During his 15+ year career, Mark Chmarny has worked across various industries. Most recently, as a Cloud Architect at EMC, Mark developed numerous Cloud Computing solutions for both Service Provider and Enterprise customers. As a Data Solution Evangelist at VMware, Mark works in the Cloud Application Platform group where he is actively engaged in defining new approaches to distributed data management for Cloud-scale applications. Mark received a Mechanical Engineering degree from Technical University in Vienna, Austria and a BA in Communication Arts from Multnomah University in Portland, OR.

vFabric Data Director supports Oracle, SQL Server, Hadoop, Postgres – Accelerates database virtualization and Big Data adoption

Virtualization continues to be one of the top priorities for CIOs. As the share of virtualized workloads approaches 60%, the enterprise is looking at database and big data workloads as the next target. Their goal is to realize the virtualization benefits with the plethora of relational database sprawling in their data centers. With the increasing popularity of analytic workloads on Hadoop, virtualization presents a fast and efficient way to get started with existing infrastructure, and scale the data dynamically as needed.

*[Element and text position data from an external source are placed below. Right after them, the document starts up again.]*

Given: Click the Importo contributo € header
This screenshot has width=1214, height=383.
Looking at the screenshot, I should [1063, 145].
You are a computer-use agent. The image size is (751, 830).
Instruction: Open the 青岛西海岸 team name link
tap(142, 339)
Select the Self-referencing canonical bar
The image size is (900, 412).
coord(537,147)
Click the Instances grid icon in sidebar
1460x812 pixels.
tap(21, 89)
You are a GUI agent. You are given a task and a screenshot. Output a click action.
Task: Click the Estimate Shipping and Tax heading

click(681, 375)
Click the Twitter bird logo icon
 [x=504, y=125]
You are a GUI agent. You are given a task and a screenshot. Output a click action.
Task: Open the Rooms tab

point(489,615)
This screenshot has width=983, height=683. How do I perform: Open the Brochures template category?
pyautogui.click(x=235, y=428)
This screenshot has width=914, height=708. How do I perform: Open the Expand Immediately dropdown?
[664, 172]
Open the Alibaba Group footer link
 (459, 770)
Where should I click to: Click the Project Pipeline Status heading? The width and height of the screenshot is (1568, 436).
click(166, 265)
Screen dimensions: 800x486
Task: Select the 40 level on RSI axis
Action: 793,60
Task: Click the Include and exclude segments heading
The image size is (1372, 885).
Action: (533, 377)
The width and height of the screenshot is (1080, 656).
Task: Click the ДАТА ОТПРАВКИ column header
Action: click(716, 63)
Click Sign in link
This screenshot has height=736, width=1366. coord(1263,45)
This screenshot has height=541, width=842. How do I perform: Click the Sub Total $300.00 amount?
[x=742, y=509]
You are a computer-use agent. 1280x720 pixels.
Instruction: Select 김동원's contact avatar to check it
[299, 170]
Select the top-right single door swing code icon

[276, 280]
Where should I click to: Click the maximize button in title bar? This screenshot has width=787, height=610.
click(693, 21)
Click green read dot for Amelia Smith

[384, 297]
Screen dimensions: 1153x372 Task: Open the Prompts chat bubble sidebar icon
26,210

VMware’s vFabric Data Director 2.5 now extends the benefits of virtualization to both traditional relational databases like Oracle, SQL Server and Postgres as well as Big Data, multi-node data solutions like Hadoop. SQL Server and Oracle represent the majority of databases in enterprises, and, Hadoop is the one of the fastest growing data technologies in the enterprise.

vFabric Data Director enables the most common databases found in the enterprise to be delivered as a service with the agility of public cloud and enterprise-grade security and control.

The key new features in vFabric Data Director 2.5 are:

  • Support for SQL Server – Currently supported versions of SQL Server are 2008 R2 and 2012.
  • Support for Apache Hadoop 1.0-based distributions: Apache Hadoop 1.0, Cloudera CDH3, Greenplum HD 1.1, 1.2 and Hortonworks HDP-1. Data Director leverages VMware’s open source Project Serengeti to deliver this capability.
  • Streamlined Data Director Setup – Complete setup in in less than an hour
  • One-click template creation for Oracle and SQL Server through ISO based database and OS installation
  • Oracle database ingestion enhancements – Now includes Point In Time Refresh (PITR)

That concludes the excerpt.